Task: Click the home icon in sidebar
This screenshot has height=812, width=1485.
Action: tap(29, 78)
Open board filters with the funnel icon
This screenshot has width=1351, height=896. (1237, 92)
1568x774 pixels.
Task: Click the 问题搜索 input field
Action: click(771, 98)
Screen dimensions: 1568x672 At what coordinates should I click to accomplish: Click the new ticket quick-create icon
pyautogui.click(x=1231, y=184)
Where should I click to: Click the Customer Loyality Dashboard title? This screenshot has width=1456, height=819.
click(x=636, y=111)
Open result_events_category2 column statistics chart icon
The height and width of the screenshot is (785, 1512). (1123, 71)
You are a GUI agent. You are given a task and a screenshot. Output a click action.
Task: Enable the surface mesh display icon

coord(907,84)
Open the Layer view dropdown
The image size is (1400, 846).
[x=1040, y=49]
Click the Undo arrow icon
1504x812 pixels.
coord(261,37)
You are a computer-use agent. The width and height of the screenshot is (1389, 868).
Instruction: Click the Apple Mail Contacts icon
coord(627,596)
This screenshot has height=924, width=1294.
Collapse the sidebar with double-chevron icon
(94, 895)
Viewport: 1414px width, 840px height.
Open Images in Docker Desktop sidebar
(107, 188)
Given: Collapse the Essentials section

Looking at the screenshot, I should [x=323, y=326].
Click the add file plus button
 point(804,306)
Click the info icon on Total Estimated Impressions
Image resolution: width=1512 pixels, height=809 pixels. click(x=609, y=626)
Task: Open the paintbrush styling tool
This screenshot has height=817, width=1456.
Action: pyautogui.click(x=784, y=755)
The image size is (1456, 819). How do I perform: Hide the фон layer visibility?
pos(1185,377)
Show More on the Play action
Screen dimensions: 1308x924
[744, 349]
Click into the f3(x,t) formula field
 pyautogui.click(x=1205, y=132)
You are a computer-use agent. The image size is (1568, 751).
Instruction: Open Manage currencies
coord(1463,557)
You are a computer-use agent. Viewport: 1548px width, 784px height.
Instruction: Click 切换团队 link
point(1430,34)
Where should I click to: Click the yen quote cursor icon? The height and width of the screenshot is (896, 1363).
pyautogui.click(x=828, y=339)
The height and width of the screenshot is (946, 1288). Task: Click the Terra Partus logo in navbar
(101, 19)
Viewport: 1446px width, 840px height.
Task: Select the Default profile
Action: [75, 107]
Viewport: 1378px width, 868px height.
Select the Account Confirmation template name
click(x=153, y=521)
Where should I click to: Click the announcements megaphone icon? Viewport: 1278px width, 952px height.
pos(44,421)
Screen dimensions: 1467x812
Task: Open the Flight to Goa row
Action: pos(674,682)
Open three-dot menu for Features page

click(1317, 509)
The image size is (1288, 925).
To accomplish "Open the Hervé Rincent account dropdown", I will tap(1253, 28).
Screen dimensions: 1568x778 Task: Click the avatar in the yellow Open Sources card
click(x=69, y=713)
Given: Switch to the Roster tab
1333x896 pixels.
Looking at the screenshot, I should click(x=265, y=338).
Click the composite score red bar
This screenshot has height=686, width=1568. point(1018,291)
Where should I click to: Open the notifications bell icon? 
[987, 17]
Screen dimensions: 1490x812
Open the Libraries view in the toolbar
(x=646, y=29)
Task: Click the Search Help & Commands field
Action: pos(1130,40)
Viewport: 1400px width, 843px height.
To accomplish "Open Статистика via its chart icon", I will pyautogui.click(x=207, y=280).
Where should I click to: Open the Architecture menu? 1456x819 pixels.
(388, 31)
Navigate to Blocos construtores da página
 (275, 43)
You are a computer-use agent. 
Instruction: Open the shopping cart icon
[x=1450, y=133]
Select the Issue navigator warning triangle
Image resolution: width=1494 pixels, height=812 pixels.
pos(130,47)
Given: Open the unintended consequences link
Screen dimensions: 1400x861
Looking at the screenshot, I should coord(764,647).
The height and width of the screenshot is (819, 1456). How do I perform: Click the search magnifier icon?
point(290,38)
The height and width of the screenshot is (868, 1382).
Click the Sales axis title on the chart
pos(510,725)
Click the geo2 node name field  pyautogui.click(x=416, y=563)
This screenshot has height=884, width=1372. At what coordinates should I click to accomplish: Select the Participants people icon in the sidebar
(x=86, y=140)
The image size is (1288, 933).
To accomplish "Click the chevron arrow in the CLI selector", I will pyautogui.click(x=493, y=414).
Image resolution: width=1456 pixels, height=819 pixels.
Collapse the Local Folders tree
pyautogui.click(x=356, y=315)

TO DO:
Starting at the line that holds "Where should I click to: Open the Architecture", set down each line exactly through the last line of the records above, and no others.

ANSWER FOR THE TASK:
Where should I click to: Open the Architecture menu? 1456x819 pixels.
(388, 31)
Navigate to Blocos construtores da página
 (275, 43)
You are a computer-use agent. 
Instruction: Open the shopping cart icon
[x=1450, y=133]
Select the Issue navigator warning triangle
Image resolution: width=1494 pixels, height=812 pixels.
pos(130,47)
Given: Open the unintended consequences link
Screen dimensions: 1400x861
Looking at the screenshot, I should coord(764,647).
The height and width of the screenshot is (819, 1456). How do I perform: Click the search magnifier icon?
point(290,38)
The height and width of the screenshot is (868, 1382).
Click the Sales axis title on the chart
pos(510,725)
Click the geo2 node name field  pyautogui.click(x=416, y=563)
This screenshot has height=884, width=1372. At what coordinates should I click to accomplish: Select the Participants people icon in the sidebar
(x=86, y=140)
The image size is (1288, 933).
To accomplish "Click the chevron arrow in the CLI selector", I will pyautogui.click(x=493, y=414).
Image resolution: width=1456 pixels, height=819 pixels.
Collapse the Local Folders tree
pyautogui.click(x=356, y=315)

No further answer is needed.